Neeraja’s report includes recent polling which shows that New Mexicans are overwhelmingly in opposition to HB7. According to the report, 77% of New Mexicans (including 70% of Hispanics and 66% of Democrats) are concerned that NM laws could result in children being fast-tracked into transgender-related medical treatments without their parents’ consent. 77% of New Mexicans (including 73% of Hispanics and 66% of Democrats) agree that “minors under the age of 18 should not be able to access puberty blockers.”
These concerns are not just hypothetical situations. According to the Stop the Harm Database analysis of insurance claims, in New Mexico 119 children are sex change patients, 41 children have had sex change surgeries, and 81 children have received hormones and/or puberty blockers. The hospitals providing these services include Lovelace, UNM, Presbyterian, Christus St Vincent, and Memorial Medical Center, among others.

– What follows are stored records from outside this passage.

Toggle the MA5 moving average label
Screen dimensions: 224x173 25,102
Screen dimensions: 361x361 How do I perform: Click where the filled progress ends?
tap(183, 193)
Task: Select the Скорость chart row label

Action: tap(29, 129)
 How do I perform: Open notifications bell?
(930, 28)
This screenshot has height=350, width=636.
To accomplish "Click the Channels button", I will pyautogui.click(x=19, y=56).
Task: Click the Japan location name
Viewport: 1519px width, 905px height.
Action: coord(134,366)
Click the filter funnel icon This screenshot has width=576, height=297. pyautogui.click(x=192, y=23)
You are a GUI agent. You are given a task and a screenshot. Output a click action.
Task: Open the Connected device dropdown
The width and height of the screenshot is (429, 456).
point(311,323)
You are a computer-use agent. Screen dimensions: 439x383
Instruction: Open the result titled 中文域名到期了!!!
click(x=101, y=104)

Most of the kids who experience gender confusion suffer from anxiety, depression, trauma, learning problems, and/or social problems that make them have a hard time fitting in. They see transgenderism as a way out of their mental distress. But it doesn't work that way. The independent review of all the evidence which was commissioned by the National Health Service of the U.K. found that gender affirming care does not reduce the risk of suicide.

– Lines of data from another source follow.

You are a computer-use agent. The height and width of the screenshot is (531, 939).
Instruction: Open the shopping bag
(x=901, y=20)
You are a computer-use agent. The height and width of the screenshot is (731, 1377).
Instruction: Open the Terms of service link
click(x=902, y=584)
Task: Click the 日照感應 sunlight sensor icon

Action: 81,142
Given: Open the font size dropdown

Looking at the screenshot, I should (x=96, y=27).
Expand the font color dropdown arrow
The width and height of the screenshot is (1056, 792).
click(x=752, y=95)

Countries such as Finland, Sweden, and the U.K. were far ahead of the U.S. in affirming gender transition for youths. According to Finland’s top pediatric gender specialist, Dr Riitakerttu Kaltiala, four out of five kids will grow out of their gender confusion. All of these countries are now backtracking and changing how they handle gender confusion in children because they have seen that gender affirmation can do more harm than good. Our lawmakers need to learn from these experiences. Compassionate care for gender-confused children needs to focus on addressing the underlying mental health issues, not drugs and surgeries that arrest development and can cause sterility. As Neeraja wrote, NM lawmakers should “ban experimental gender medicine for vulnerable minors.”
Sarah Smith is co-leader of the New Mexico Freedoms Alliance (non-partisan statewide grassroots coalition) and Vice Chair of the Coalition of Conservatives in Action in Las Cruces. Sarah is also a homeschooling mother of two teens, natural healthcare practitioner, and former NASA aerospace engineer.